Existence of a temple

 After seeing the demolished area and its dug up places, I remembered what my epigraphist-friend had narrated to me earlier in Mysuru during our prolonged talk, taking me to confidence that I would not write about it. While recalling the study he had undertaken along with others, what he had seen inside, he said, were the structures of a temple.

This indicated that there existed an ancient temple underneath the demolished structure. However, they were not certain whether it was of the temple of Rama. After their studies, including epigraphic evidences, they had submitted a sealed report to the Supreme Court. This is one of the major factors the highest court of the country has considered before delivering its judgment resolving the 150-year-old dispute.
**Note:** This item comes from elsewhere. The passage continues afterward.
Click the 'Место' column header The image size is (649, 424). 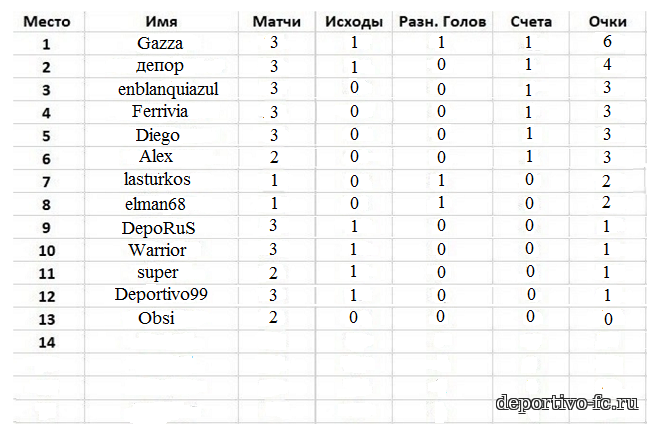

ONE COMMENT ON THIS POST To “Recalling visit to Ayodhya, 13 years ago”

  1. Jalandhra says:

    Islam , the intolerant religion. through the practices of Muslims has desecrated many holy sites belonging to other religions. The notable example, besides the construction of a mosque in Rama Janmabhoomi, is the mosque of Dome of Rock atop the holiest site for Jews: the Temple Mount in Israel.
    Given the above, looking at Hindus, many of who are temple worshipers , lack the very fibre of moral values that manifestation of God like Rama represented. The construction of the Temple in the birth place of Rama will be celebrated with pomp, but as usual, the devotees who worship there, do not for a moment think about practicing the ideals that Rama represented. The great epics, Mahabharata and Ramayana were created or the purpose of instilling Indians, the moral perimeters through narratives in those 2 epics. India is not short of the heritage of plethora of saints, each of them preached the very moral perimeters that Rama and Krishna stood for. But, yet, looking at the lack of it as personified from the political leaders downwards today, one wonders in what ways, the building of this temple, welcome though after centuries has the impact on the multitude of Indians who lack any moral threshold.